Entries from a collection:
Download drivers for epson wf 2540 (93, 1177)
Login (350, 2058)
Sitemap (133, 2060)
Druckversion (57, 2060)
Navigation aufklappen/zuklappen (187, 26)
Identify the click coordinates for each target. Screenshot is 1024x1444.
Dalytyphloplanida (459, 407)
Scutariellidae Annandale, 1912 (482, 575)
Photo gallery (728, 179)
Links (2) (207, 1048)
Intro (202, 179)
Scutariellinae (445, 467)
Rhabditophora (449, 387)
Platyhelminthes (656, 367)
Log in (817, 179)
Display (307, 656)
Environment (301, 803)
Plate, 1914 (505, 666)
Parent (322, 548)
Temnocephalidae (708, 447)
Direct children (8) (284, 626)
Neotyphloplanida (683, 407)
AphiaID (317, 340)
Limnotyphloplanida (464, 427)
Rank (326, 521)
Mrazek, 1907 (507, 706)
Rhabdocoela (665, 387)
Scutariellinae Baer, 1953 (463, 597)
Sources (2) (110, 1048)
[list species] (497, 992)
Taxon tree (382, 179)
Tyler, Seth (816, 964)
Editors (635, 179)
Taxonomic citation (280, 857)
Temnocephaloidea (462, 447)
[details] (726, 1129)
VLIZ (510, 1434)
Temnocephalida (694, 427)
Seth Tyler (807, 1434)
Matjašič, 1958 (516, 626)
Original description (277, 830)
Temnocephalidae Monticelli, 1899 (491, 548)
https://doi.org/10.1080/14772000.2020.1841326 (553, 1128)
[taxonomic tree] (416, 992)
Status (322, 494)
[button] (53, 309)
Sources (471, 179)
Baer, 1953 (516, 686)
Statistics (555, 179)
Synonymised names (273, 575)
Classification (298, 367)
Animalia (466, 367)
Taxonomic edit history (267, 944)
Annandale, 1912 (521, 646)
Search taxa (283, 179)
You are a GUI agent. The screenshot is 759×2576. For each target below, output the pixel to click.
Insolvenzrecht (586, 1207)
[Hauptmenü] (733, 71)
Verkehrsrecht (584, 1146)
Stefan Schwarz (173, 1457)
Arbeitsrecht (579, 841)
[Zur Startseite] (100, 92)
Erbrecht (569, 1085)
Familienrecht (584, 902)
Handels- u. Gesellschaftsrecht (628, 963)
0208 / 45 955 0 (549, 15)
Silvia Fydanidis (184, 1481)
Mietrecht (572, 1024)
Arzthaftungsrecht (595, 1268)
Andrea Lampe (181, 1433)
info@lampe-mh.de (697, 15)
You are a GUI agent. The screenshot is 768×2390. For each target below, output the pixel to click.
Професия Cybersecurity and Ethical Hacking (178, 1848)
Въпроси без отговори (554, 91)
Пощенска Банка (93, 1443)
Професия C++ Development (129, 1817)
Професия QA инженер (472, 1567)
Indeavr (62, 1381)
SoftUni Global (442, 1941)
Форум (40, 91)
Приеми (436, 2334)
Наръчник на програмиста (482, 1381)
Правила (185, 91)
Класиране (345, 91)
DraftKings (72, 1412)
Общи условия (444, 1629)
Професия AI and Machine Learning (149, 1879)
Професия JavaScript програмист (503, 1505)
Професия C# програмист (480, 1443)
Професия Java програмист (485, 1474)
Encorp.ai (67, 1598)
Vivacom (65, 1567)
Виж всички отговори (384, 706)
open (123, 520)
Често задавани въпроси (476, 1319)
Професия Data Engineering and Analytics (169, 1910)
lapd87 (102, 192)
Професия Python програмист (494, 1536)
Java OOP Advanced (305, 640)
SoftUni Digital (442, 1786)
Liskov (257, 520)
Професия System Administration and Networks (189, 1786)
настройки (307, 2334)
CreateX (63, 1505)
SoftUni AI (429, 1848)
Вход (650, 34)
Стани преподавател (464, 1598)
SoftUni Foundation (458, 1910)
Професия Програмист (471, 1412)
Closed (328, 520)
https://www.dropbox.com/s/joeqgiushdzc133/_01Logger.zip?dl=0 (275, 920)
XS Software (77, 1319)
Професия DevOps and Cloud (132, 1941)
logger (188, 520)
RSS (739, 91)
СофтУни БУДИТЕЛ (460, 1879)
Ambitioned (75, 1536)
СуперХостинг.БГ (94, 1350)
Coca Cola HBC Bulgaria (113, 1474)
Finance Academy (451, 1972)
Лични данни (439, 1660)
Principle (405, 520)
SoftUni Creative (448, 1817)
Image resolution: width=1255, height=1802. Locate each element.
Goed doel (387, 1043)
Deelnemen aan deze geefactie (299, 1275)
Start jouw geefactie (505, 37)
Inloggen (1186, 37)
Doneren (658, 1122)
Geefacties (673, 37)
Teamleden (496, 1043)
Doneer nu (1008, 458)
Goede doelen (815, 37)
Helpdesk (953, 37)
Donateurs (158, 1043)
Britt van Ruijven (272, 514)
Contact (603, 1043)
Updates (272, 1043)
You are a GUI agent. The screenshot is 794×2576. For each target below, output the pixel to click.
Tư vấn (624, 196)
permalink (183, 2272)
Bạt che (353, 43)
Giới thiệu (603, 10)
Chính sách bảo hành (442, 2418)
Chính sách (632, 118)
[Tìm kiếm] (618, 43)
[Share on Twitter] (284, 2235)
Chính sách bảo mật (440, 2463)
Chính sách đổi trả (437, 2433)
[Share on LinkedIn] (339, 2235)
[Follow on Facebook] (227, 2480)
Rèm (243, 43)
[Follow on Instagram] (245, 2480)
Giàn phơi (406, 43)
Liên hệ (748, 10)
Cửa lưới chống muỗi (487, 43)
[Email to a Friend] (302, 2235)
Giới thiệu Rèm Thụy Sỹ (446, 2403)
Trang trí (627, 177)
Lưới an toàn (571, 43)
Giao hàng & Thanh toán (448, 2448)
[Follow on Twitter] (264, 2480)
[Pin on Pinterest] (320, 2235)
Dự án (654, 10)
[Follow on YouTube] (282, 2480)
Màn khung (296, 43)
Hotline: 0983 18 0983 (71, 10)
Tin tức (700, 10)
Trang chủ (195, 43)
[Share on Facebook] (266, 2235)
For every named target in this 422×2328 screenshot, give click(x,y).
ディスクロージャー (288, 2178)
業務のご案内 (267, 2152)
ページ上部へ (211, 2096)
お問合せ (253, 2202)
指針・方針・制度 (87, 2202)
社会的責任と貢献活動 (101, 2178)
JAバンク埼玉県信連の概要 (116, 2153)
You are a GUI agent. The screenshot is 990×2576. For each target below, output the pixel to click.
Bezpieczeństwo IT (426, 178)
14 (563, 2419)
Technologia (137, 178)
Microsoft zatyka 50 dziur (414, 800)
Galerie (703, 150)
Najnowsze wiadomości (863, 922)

TASK TO CARRY OUT -
Copy out all of the lines above verbatim.

SOLUTION -
Download drivers for epson wf 2540 (93, 1177)
Login (350, 2058)
Sitemap (133, 2060)
Druckversion (57, 2060)
Navigation aufklappen/zuklappen (187, 26)
Identify the click coordinates for each target. Screenshot is 1024x1444.
Dalytyphloplanida (459, 407)
Scutariellidae Annandale, 1912 (482, 575)
Photo gallery (728, 179)
Links (2) (207, 1048)
Intro (202, 179)
Scutariellinae (445, 467)
Rhabditophora (449, 387)
Platyhelminthes (656, 367)
Log in (817, 179)
Display (307, 656)
Environment (301, 803)
Plate, 1914 (505, 666)
Parent (322, 548)
Temnocephalidae (708, 447)
Direct children (8) (284, 626)
Neotyphloplanida (683, 407)
AphiaID (317, 340)
Limnotyphloplanida (464, 427)
Rank (326, 521)
Mrazek, 1907 (507, 706)
Rhabdocoela (665, 387)
Scutariellinae Baer, 1953 (463, 597)
Sources (2) (110, 1048)
[list species] (497, 992)
Taxon tree (382, 179)
Tyler, Seth (816, 964)
Editors (635, 179)
Taxonomic citation (280, 857)
Temnocephaloidea (462, 447)
[details] (726, 1129)
VLIZ (510, 1434)
Temnocephalida (694, 427)
Seth Tyler (807, 1434)
Matjašič, 1958 (516, 626)
Original description (277, 830)
Temnocephalidae Monticelli, 1899 (491, 548)
https://doi.org/10.1080/14772000.2020.1841326 (553, 1128)
[taxonomic tree] (416, 992)
Status (322, 494)
[button] (53, 309)
Sources (471, 179)
Baer, 1953 (516, 686)
Statistics (555, 179)
Synonymised names (273, 575)
Classification (298, 367)
Animalia (466, 367)
Taxonomic edit history (267, 944)
Annandale, 1912 (521, 646)
Search taxa (283, 179)
You are a GUI agent. The screenshot is 759×2576. For each target below, output the pixel to click.
Insolvenzrecht (586, 1207)
[Hauptmenü] (733, 71)
Verkehrsrecht (584, 1146)
Stefan Schwarz (173, 1457)
Arbeitsrecht (579, 841)
[Zur Startseite] (100, 92)
Erbrecht (569, 1085)
Familienrecht (584, 902)
Handels- u. Gesellschaftsrecht (628, 963)
0208 / 45 955 0 (549, 15)
Silvia Fydanidis (184, 1481)
Mietrecht (572, 1024)
Arzthaftungsrecht (595, 1268)
Andrea Lampe (181, 1433)
info@lampe-mh.de (697, 15)
You are a GUI agent. The screenshot is 768×2390. For each target below, output the pixel to click.
Професия Cybersecurity and Ethical Hacking (178, 1848)
Въпроси без отговори (554, 91)
Пощенска Банка (93, 1443)
Професия C++ Development (129, 1817)
Професия QA инженер (472, 1567)
Indeavr (62, 1381)
SoftUni Global (442, 1941)
Форум (40, 91)
Приеми (436, 2334)
Наръчник на програмиста (482, 1381)
Правила (185, 91)
Класиране (345, 91)
DraftKings (72, 1412)
Общи условия (444, 1629)
Професия AI and Machine Learning (149, 1879)
Професия JavaScript програмист (503, 1505)
Професия C# програмист (480, 1443)
Професия Java програмист (485, 1474)
Encorp.ai (67, 1598)
Vivacom (65, 1567)
Виж всички отговори (384, 706)
open (123, 520)
Често задавани въпроси (476, 1319)
Професия Data Engineering and Analytics (169, 1910)
lapd87 (102, 192)
Професия Python програмист (494, 1536)
Java OOP Advanced (305, 640)
SoftUni Digital (442, 1786)
Liskov (257, 520)
Професия System Administration and Networks (189, 1786)
настройки (307, 2334)
CreateX (63, 1505)
SoftUni AI (429, 1848)
Вход (650, 34)
Стани преподавател (464, 1598)
SoftUni Foundation (458, 1910)
Професия Програмист (471, 1412)
Closed (328, 520)
https://www.dropbox.com/s/joeqgiushdzc133/_01Logger.zip?dl=0 (275, 920)
XS Software (77, 1319)
Професия DevOps and Cloud (132, 1941)
logger (188, 520)
RSS (739, 91)
СофтУни БУДИТЕЛ (460, 1879)
Ambitioned (75, 1536)
СуперХостинг.БГ (94, 1350)
Coca Cola HBC Bulgaria (113, 1474)
Finance Academy (451, 1972)
Лични данни (439, 1660)
Principle (405, 520)
SoftUni Creative (448, 1817)
Image resolution: width=1255, height=1802. Locate each element.
Goed doel (387, 1043)
Deelnemen aan deze geefactie (299, 1275)
Start jouw geefactie (505, 37)
Inloggen (1186, 37)
Doneren (658, 1122)
Geefacties (673, 37)
Teamleden (496, 1043)
Doneer nu (1008, 458)
Goede doelen (815, 37)
Helpdesk (953, 37)
Donateurs (158, 1043)
Britt van Ruijven (272, 514)
Contact (603, 1043)
Updates (272, 1043)
You are a GUI agent. The screenshot is 794×2576. For each target below, output the pixel to click.
Tư vấn (624, 196)
permalink (183, 2272)
Bạt che (353, 43)
Giới thiệu (603, 10)
Chính sách bảo hành (442, 2418)
Chính sách (632, 118)
[Tìm kiếm] (618, 43)
[Share on Twitter] (284, 2235)
Chính sách bảo mật (440, 2463)
Chính sách đổi trả (437, 2433)
[Share on LinkedIn] (339, 2235)
[Follow on Facebook] (227, 2480)
Rèm (243, 43)
[Follow on Instagram] (245, 2480)
Giàn phơi (406, 43)
Liên hệ (748, 10)
Cửa lưới chống muỗi (487, 43)
[Email to a Friend] (302, 2235)
Giới thiệu Rèm Thụy Sỹ (446, 2403)
Trang trí (627, 177)
Lưới an toàn (571, 43)
Giao hàng & Thanh toán (448, 2448)
[Follow on Twitter] (264, 2480)
[Pin on Pinterest] (320, 2235)
Dự án (654, 10)
[Follow on YouTube] (282, 2480)
Màn khung (296, 43)
Hotline: 0983 18 0983 (71, 10)
Tin tức (700, 10)
Trang chủ (195, 43)
[Share on Facebook] (266, 2235)
For every named target in this 422×2328 screenshot, give click(x,y).
ディスクロージャー (288, 2178)
業務のご案内 (267, 2152)
ページ上部へ (211, 2096)
お問合せ (253, 2202)
指針・方針・制度 (87, 2202)
社会的責任と貢献活動 (101, 2178)
JAバンク埼玉県信連の概要 (116, 2153)
You are a GUI agent. The screenshot is 990×2576. For each target below, output the pixel to click.
Bezpieczeństwo IT (426, 178)
14 (563, 2419)
Technologia (137, 178)
Microsoft zatyka 50 dziur (414, 800)
Galerie (703, 150)
Najnowsze wiadomości (863, 922)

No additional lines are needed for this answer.